Equally, conductors and drivers now hardly wear uniform or identification tags while the enforcement of speed governors has virtually died out or where vehicles are fitted with them, drivers normally tamper with the governors to allow speeding. Experts say Kenya still has a huge shortage of commuter buses and taxis to satisfy the rising demand for transport. It is a common scene, each morning and evening, to see long queues of passengers waiting for buses and matatu. Moreover, the traffic jam menace makes the situation worse since buses and matatu caught in the jam, take longer hours before making a return trip.
Analysts say it is crucial that government seeks investors whose interest in the industry is not just putting buses or matatu on the road, but investors with a long-term plan that will address the systemic transport problems not just in Nairobi but in the entire country. It is also crucial that government addresses the issue of infrastructure decay and a demanding tax regime, if investors are to be attracted to the industry
Recently, the Minister for Transport, Mr. Ali Chirau Makwere, proposed the introduction of higher capacity matatu to replace the current 14 and 24-seater ones. But the proposal has met with a lot of opposition from the owners of matatu.

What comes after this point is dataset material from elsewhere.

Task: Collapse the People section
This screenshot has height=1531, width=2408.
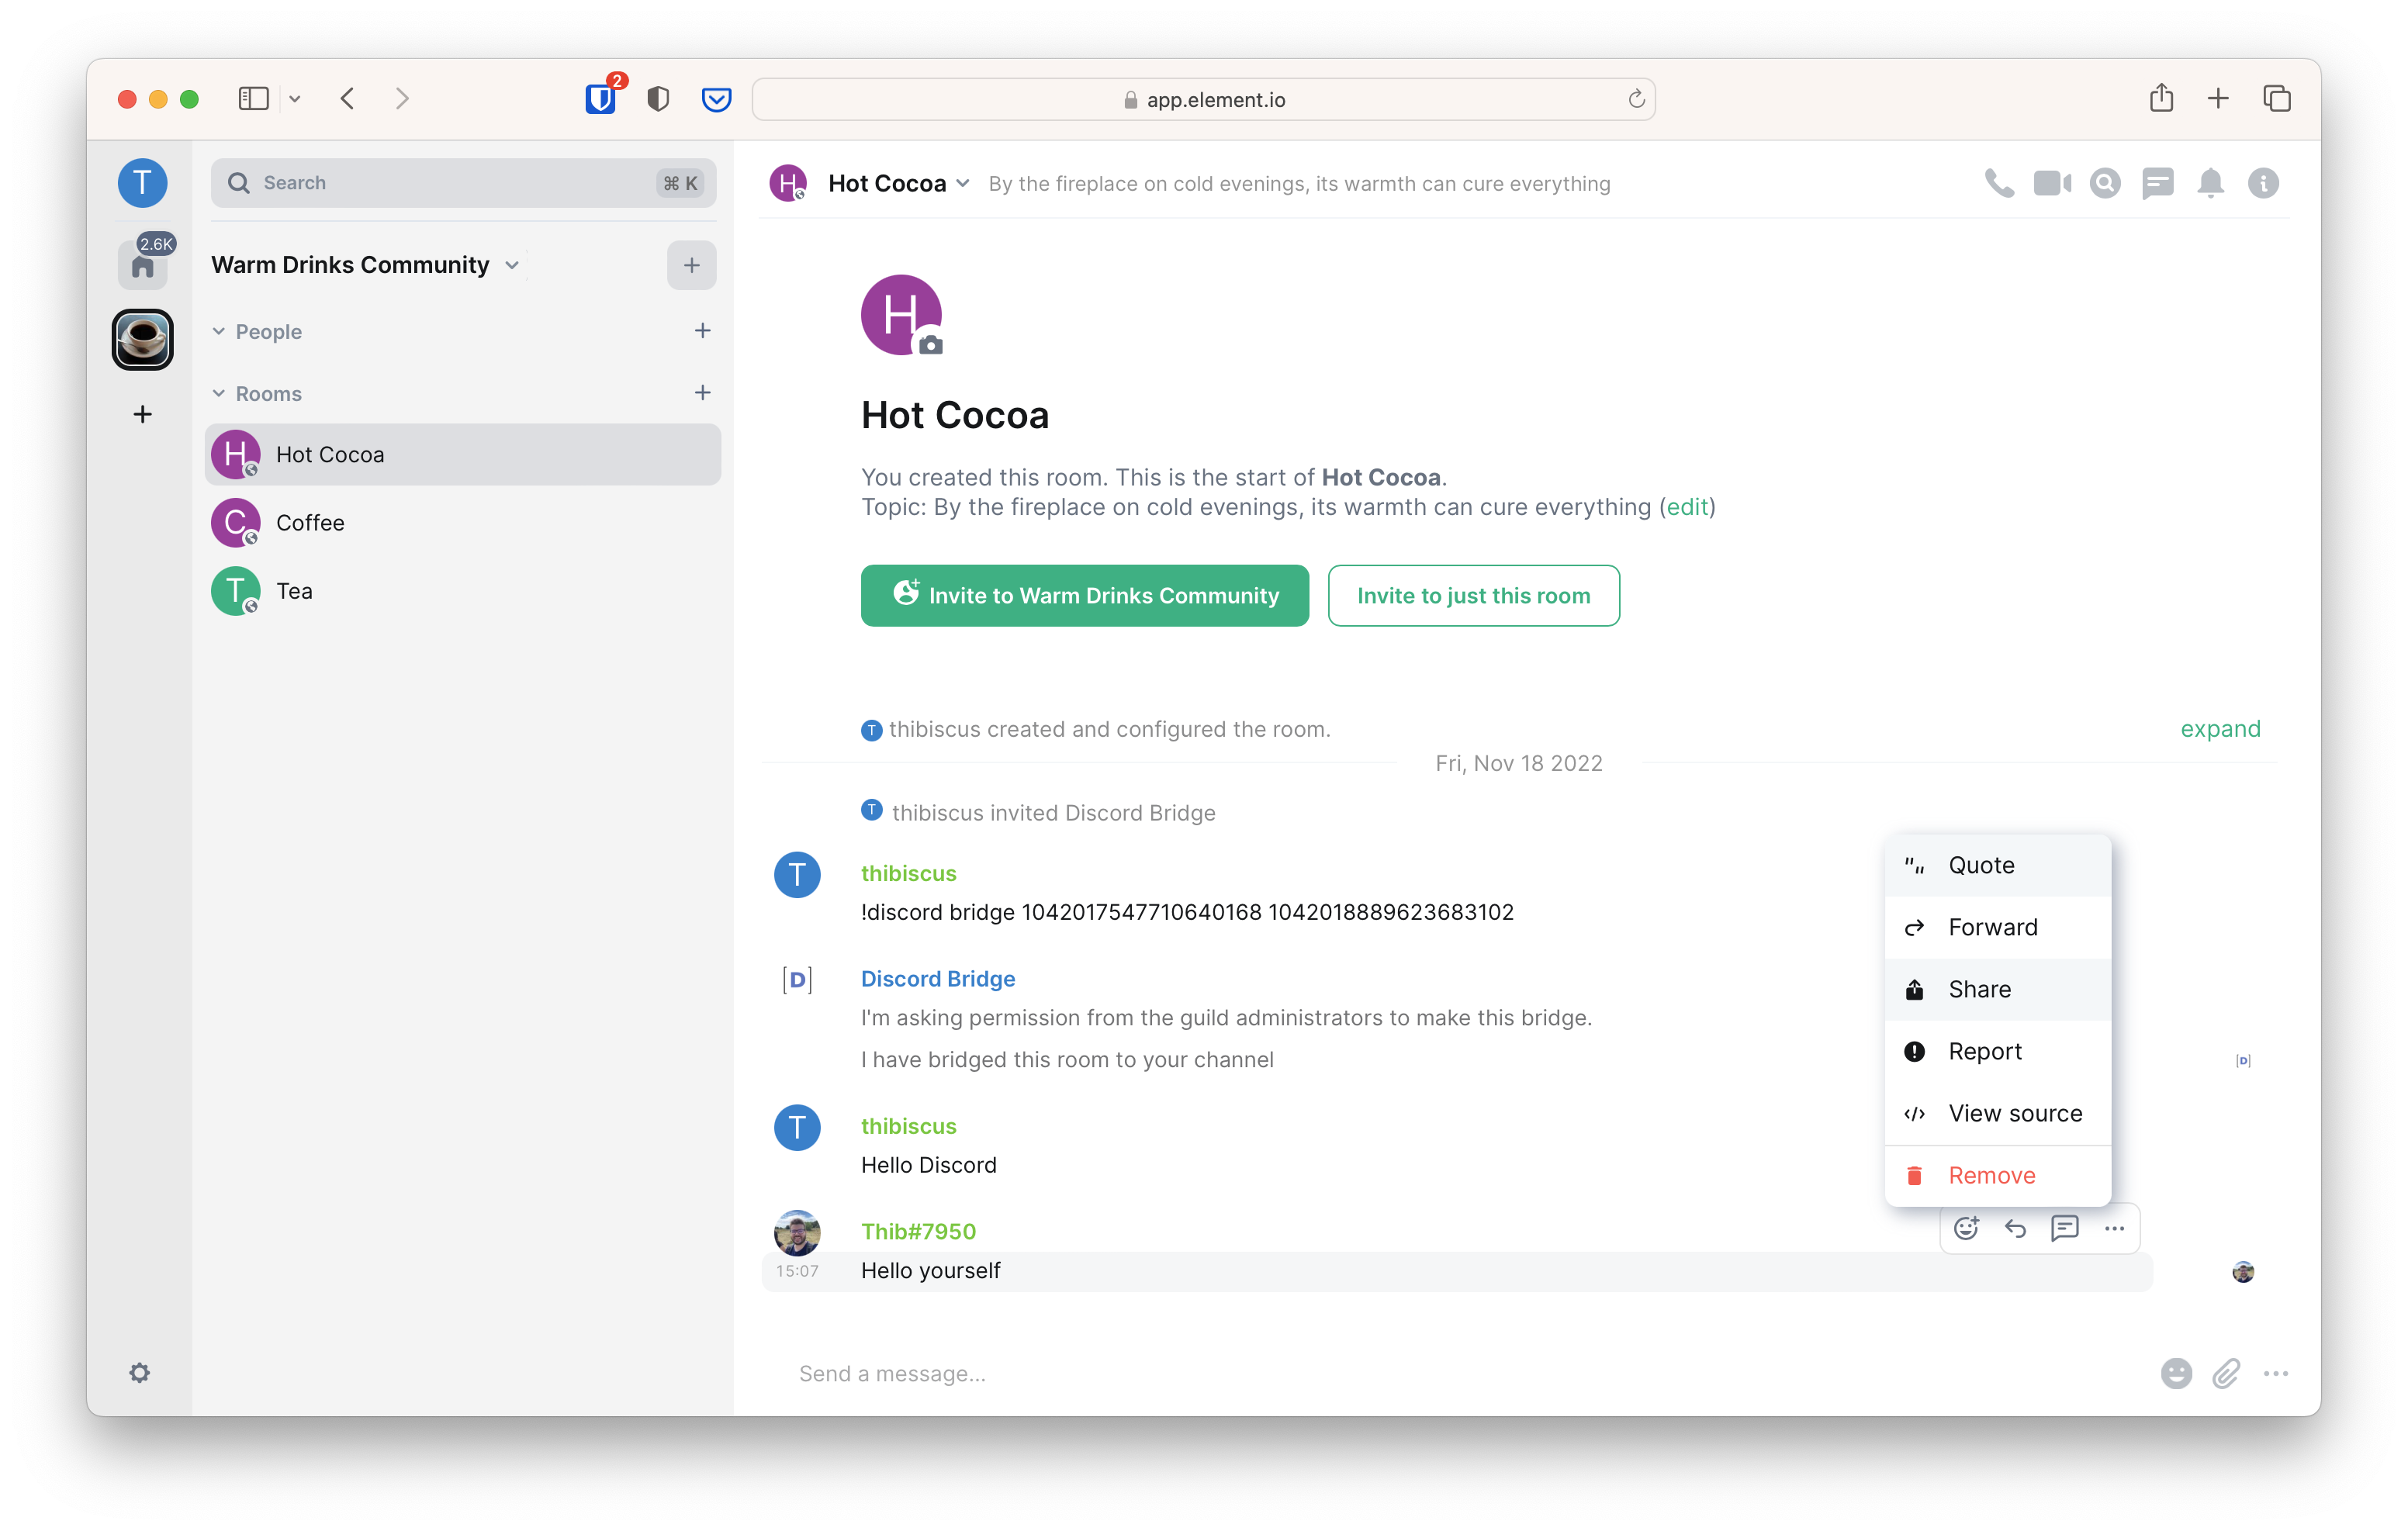Action: [219, 331]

Kenya has an estimated number of 40,000 matatu, a majority of them 14 and 24-seater. Concern raised by the matatu owners is what pace government would opt in replacing the matatu, whether there would be compensation since most of these matatu are gotten through loans; and in general what would government do with that large number of matatus.
Although the proposal has not been gazetted yet, government says it is one of the anticipated solutions to address transport needs of a growing population especially in the capital, Nairobi.

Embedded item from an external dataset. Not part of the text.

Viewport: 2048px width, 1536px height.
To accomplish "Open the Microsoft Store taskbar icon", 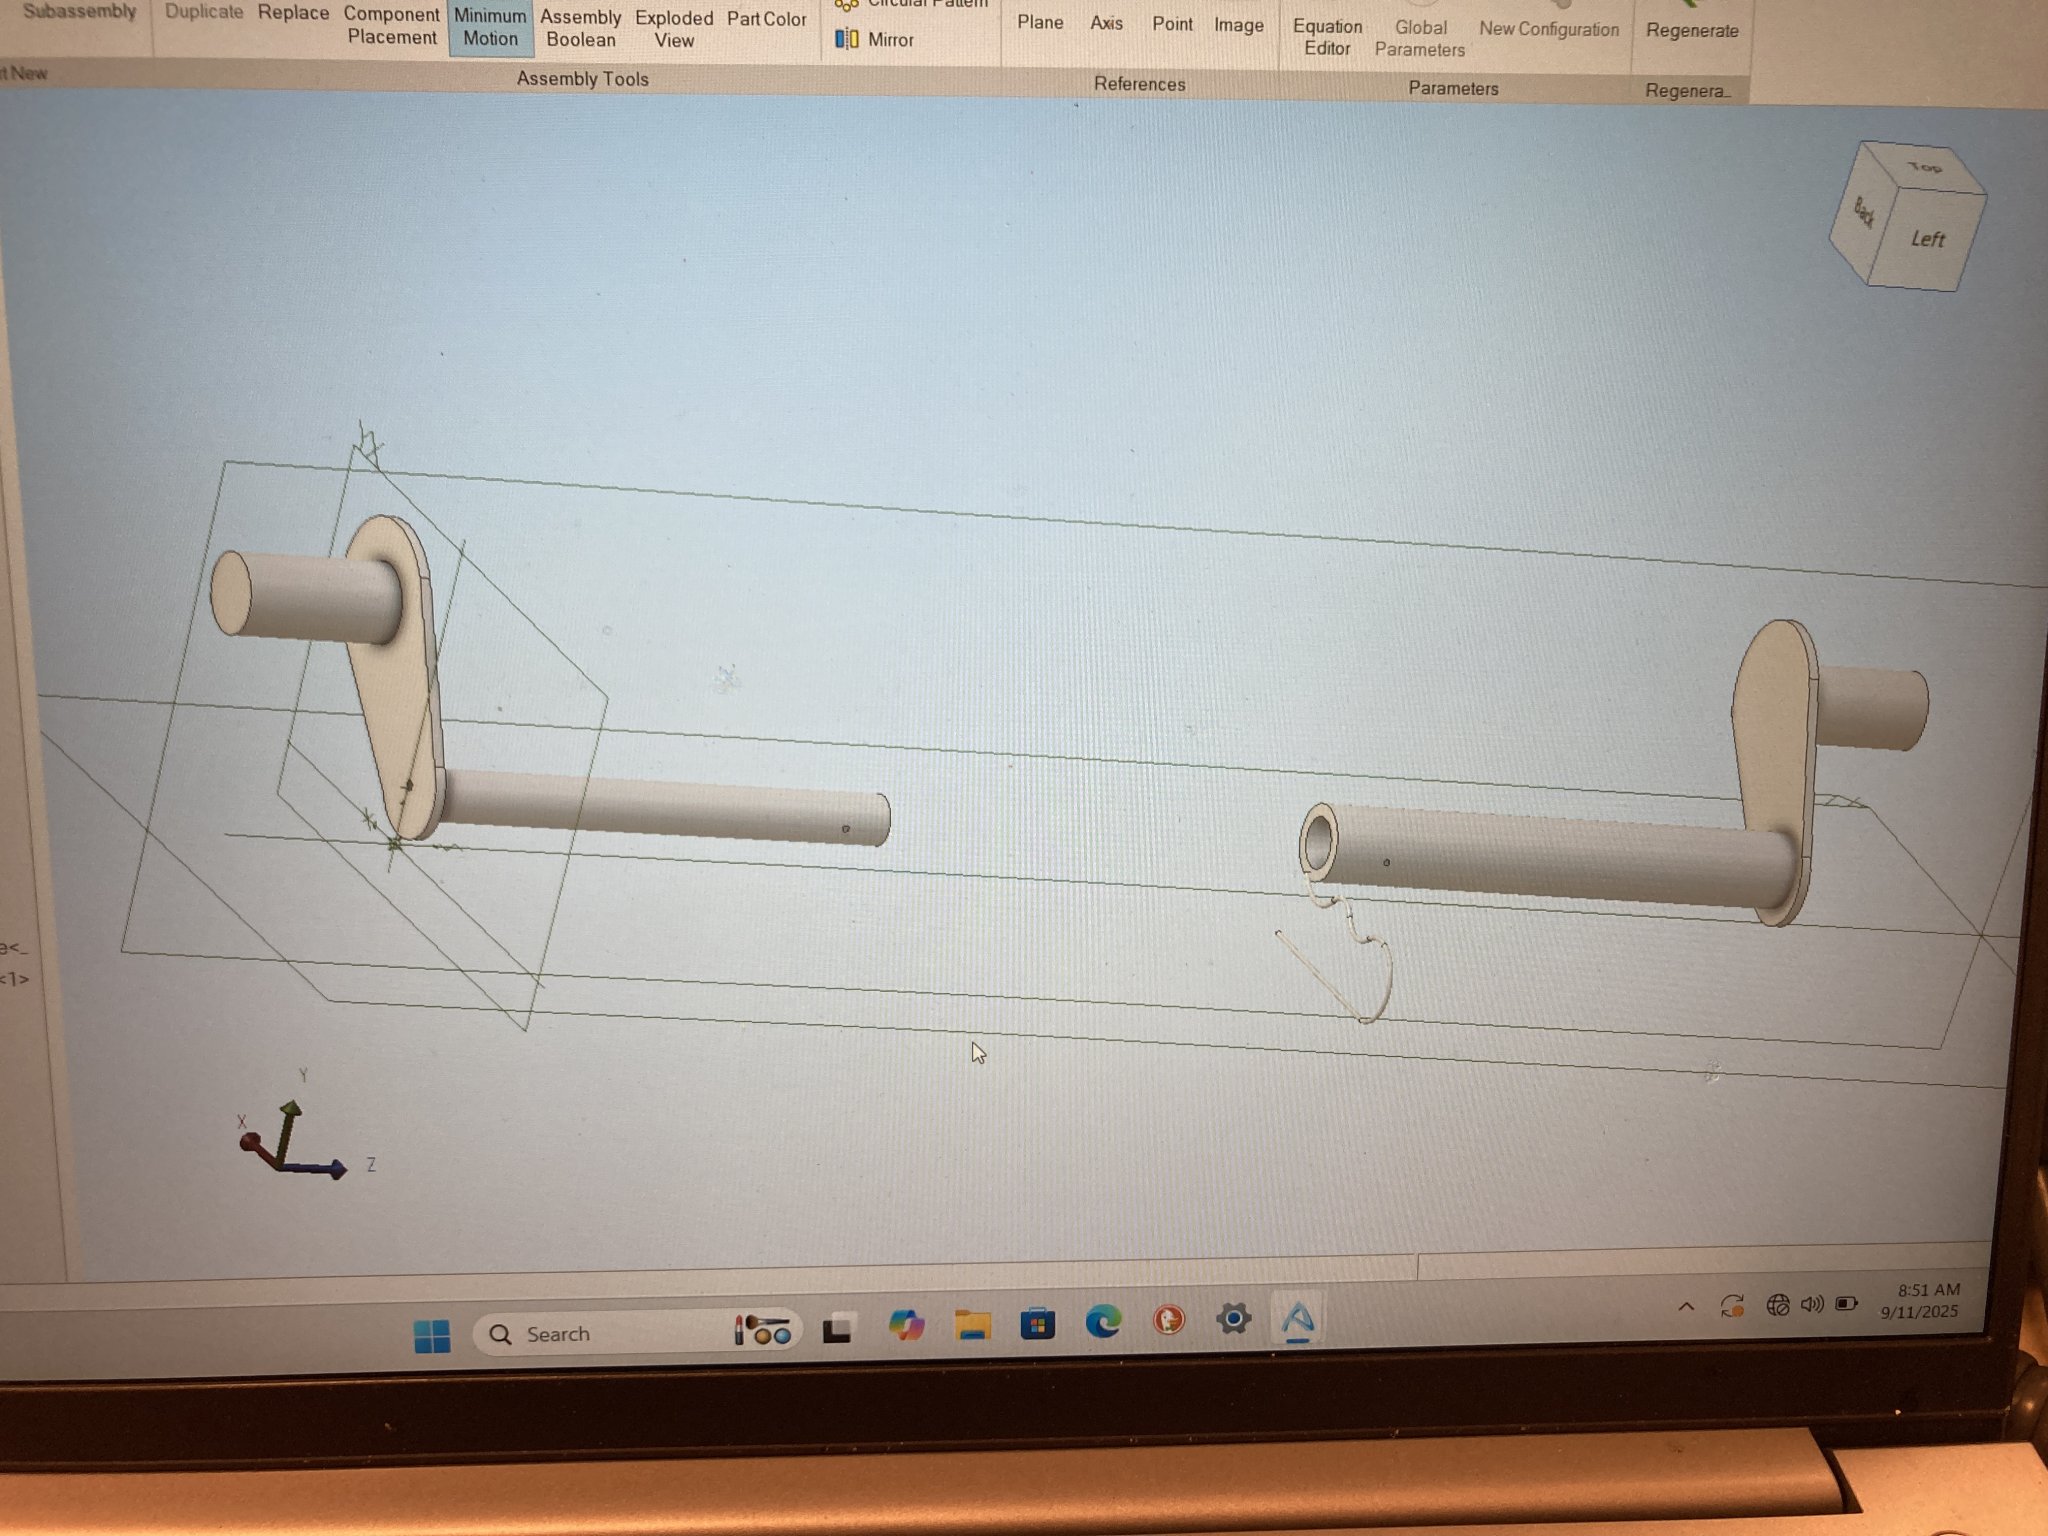I will (1037, 1324).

This will at the same time reduce on the number of commuter taxis plying city routes and causing huge traffic jams. To encourage investment in the higher vehicle capacity there should be attractive incentives that will attract investors.
Mr. Dickson Mbugua the chairman of the Matatu Welfare Association (MWA) views the move from 14-seater to higher capacity matatu as an investment that will benefit the matatu investors reasonably. A high turnover, low wear and tear and low motoring costs will be some of the benefits that are expected from the new initiative.

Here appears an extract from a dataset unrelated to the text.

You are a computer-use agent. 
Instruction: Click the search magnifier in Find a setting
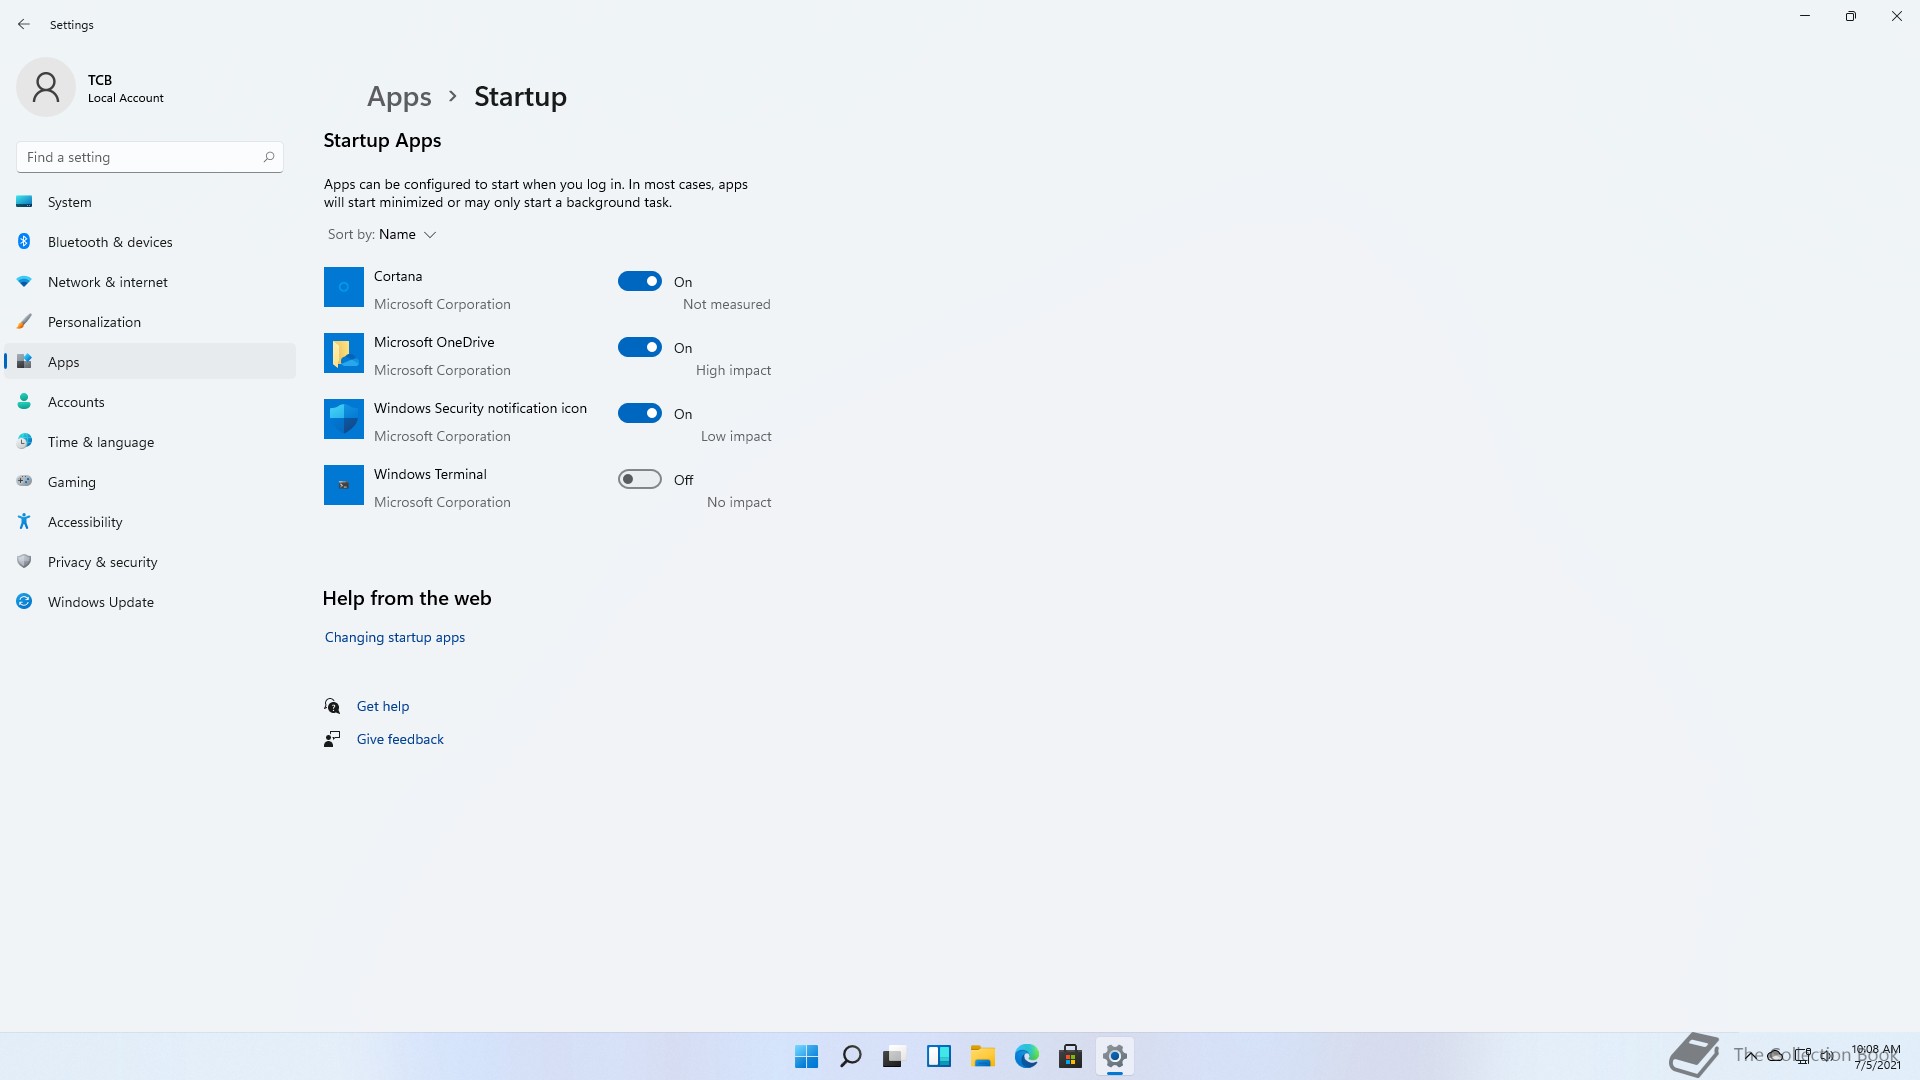pos(269,157)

Mbugwa sees government considering offering compensation for the 14-seater owners in order to boost the financial strength of investors to enable them move to higher capacity matatu.
He also proposes a soft credit facility such as low interest rates and longer payment periods. The government could also lower import duty to reduce the cost of buying new vehicles as part of attracting more investors.
The cost of acquiring a brand new matatu from General Motors (one of Kenya’s leading car dealers) ranges between Ksh.2.5 million (US$34,700) and Ksh.2.7 million ($37,500) for a 29-seater, Ksh3 million ($41650) for a 33-seater and Ksh4.2 million ($58,300) for a 51-seater bus.
On the other hand, a 14-seater 7-year old second-hand matatu costs only Ksh1.3 million ($18,000).
James, 40, a matatu driver in Nairobi’s Jogoo Road route, says that the introduction of the high capacity matatu will improve the transport service in the in the city. “It has a big capacity compared to the 14––seaters, so it will definitely transport more people.” To engage in the matatu business one needs approximately Ksh31,000 for vehicle inspection license, road license, insurance and PSV license.
It is essential to note that it will take a long period of time to phase out the low capacity vehicles. The transport players speculate that 5-7 years characterised with proper planning, improved infrastructure, government credibility, and proper financing is the time needed for the exercise.
The government needs to come up with an elaborate plan and financial scheme for a smooth transition.
Brazil moved from a low (14-seater commuter taxis) to higher capacity (62-seater commuter taxis) in 15 years, beginning in 1983 to 2000. South Africa too started transforming its commuter taxi service, from 14-seaters to 35-seater ones, in 2001.